Si badi bene: non si tratta, qui, di schierarsi pro o contro un modello o l’altro, ovvero tutela assoluta versus trasformazione o adattamento, conservazione vs innovazione eccetera. Come per le grandi navi, la questione puramente visuale per quanto centrale è solo un sintomo di qualcosa di più profondo. Nel caso della contaminazione automobilistica strisciante, piuttosto, il problema è capire, e semmai decidere coerentemente: si deve o non si deve creare una barriera invalicabile alla città d’acqua/pedonale, col suo delicato tessuto spaziale, permeablità, che coinvolge anche il sistema socioeconomico dei percorsi con le botteghe e via dicendo? Il progetto di trasformazione implicito che include il ponte di Calatrava, sommandolo ad altre piccole e grandi cose dal XIX secolo in qua, pare spostare questa barriera in avanti, tendenzialmente verso il Canale di Cannaregio.

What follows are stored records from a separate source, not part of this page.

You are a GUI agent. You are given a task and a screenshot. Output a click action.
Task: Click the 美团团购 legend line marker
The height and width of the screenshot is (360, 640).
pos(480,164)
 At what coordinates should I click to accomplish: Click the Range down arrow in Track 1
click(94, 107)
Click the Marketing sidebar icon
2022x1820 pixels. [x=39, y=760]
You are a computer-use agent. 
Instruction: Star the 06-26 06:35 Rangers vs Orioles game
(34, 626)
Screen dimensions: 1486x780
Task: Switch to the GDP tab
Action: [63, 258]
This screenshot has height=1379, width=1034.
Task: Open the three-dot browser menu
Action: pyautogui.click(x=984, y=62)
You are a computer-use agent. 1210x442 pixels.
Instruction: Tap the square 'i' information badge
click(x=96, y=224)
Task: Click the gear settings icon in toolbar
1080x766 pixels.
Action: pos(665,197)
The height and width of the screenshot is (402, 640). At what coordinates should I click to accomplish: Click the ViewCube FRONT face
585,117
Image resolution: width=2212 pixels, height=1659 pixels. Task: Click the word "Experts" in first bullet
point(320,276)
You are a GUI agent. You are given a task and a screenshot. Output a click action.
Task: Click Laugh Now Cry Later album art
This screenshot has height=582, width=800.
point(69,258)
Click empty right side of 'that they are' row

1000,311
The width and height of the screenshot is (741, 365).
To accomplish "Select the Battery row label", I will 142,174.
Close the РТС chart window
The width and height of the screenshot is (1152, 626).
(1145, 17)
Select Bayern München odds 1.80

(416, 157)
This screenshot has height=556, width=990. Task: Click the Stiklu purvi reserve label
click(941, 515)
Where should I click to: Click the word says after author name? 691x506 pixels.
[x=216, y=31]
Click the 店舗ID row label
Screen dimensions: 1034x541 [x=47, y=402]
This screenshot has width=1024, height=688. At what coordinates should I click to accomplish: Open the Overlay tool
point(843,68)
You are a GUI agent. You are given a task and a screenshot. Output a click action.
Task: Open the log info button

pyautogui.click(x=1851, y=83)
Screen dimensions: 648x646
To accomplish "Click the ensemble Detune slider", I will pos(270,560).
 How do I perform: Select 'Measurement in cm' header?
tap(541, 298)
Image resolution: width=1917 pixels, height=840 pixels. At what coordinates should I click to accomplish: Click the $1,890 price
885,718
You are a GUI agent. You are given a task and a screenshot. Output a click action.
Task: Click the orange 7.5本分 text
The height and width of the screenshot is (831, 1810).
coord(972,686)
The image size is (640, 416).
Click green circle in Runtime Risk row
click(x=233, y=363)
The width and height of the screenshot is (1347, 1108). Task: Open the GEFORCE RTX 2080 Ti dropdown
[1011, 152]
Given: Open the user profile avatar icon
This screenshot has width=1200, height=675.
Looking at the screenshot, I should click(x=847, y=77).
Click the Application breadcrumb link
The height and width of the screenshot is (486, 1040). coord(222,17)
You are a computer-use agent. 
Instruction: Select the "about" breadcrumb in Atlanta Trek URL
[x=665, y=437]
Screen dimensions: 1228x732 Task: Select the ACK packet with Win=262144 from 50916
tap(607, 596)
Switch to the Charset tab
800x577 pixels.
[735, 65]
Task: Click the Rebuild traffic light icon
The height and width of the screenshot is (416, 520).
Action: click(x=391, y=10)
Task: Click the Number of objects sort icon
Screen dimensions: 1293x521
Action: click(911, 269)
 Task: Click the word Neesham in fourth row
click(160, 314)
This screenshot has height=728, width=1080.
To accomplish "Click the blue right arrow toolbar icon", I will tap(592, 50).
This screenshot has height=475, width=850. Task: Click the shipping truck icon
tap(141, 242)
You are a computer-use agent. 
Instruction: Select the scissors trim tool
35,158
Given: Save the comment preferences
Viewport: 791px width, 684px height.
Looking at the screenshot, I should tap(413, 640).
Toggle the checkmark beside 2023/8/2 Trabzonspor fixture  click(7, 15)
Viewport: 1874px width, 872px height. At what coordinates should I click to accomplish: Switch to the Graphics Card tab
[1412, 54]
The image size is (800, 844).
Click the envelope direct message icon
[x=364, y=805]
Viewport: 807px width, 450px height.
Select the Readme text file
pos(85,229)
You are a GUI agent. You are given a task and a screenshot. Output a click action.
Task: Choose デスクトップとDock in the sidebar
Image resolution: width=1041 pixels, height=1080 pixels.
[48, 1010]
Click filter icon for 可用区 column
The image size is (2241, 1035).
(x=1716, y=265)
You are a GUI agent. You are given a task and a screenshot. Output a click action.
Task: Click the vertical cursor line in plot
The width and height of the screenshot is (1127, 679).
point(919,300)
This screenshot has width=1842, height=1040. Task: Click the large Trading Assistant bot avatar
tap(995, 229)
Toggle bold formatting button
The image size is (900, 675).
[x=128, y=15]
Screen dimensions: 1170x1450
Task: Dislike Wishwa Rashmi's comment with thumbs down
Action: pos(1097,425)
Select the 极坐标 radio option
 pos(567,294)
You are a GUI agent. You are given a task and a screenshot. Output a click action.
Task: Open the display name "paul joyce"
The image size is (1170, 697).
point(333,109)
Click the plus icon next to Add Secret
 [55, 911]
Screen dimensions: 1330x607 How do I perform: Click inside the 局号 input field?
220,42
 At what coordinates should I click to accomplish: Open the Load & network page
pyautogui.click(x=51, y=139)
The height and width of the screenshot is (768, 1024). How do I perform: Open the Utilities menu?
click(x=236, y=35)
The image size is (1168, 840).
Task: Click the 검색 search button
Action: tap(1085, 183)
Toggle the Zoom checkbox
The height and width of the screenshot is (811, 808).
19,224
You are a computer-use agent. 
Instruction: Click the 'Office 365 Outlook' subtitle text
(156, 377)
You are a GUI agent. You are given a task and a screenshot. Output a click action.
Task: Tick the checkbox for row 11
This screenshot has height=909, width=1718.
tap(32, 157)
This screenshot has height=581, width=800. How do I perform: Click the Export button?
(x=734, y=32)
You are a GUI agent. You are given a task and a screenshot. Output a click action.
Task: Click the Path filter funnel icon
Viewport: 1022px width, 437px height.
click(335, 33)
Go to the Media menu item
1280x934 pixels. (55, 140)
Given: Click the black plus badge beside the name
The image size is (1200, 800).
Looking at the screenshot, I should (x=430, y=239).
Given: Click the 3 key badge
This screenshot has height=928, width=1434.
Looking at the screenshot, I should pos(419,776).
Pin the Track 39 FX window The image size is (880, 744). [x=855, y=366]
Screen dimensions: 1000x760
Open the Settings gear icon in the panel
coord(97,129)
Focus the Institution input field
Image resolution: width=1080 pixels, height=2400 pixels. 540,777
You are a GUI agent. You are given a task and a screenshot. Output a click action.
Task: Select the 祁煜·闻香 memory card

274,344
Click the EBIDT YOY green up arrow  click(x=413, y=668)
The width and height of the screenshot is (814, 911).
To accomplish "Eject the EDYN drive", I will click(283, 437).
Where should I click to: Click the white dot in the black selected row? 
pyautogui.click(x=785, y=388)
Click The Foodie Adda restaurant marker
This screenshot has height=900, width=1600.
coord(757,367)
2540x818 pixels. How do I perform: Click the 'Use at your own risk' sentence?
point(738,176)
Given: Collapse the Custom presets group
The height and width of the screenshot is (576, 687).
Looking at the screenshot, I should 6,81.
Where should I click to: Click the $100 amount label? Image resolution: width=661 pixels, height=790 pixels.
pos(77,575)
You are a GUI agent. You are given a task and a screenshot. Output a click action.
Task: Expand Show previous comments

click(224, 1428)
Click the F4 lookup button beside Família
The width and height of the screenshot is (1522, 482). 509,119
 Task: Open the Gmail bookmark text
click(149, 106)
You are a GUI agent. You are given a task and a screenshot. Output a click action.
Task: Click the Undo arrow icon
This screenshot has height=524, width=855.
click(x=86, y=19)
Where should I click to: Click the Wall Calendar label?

L’asse di accessibilità diretta, visivo e fisico, da Piazzale Roma, è un implicito moderno shopping-mall (che guarda caso ha suscitato da par suo le proteste dei negozianti sull’altra riva del Canal Grande). Ma torniamo al fatto di cronaca, quando i ragazzi alticci della terraferma, in vena di bravate alcolico-automobilistiche, si comportano come parrebbe coerente, a qualunque sensibilità suburbana consolidata, nel parcheggio di un centro commerciale. Colgono l’occasione di trasgredire ma non più di tanto, usando coerentemente il virtuale «parcheggio di corrispondenza» a campo San Geremia. Non c’è il sacrilegio considerato dai conservazionisti, in quel gesto, e nemmeno più di tanto la follia alcolica di certe corse notturne da discotecari padani: solo una piccola cosa, assimilabile soggettivamente a un breve contromano per parcheggiare, o ingresso nella ZTL di un centro storico senza autorizzazione. Il guaio vero, l’ha combinato nel tempo chi pezzo su pezzo ha riplasmato un brano di Venezia scimmiottando la città «vera», che guarda caso è plasmata sull’auto. In fondo lo diceva Henry Ford un secolo fa: la città è piena di problemi, e per risolverli in fondo basta eliminarla, e con l’automobile si può. Resta da capire, fra picchi petroliferi e cambiamenti climatici, se il gesto marinettiano dei giovani sbucati dallo sprawl veneto, magari ascoltando a tutto volume gli Arcade Fire, non possa essere interpretato ben oltre una questione di ordine pubblico. Con certi chiari di luna, prima di ucciderli a Venezia come consigliava Marinetti, forse val la pena riflettere: com’è fatta la città? E come continuiamo a riprodurla un po’ perversamente, senza pensarci?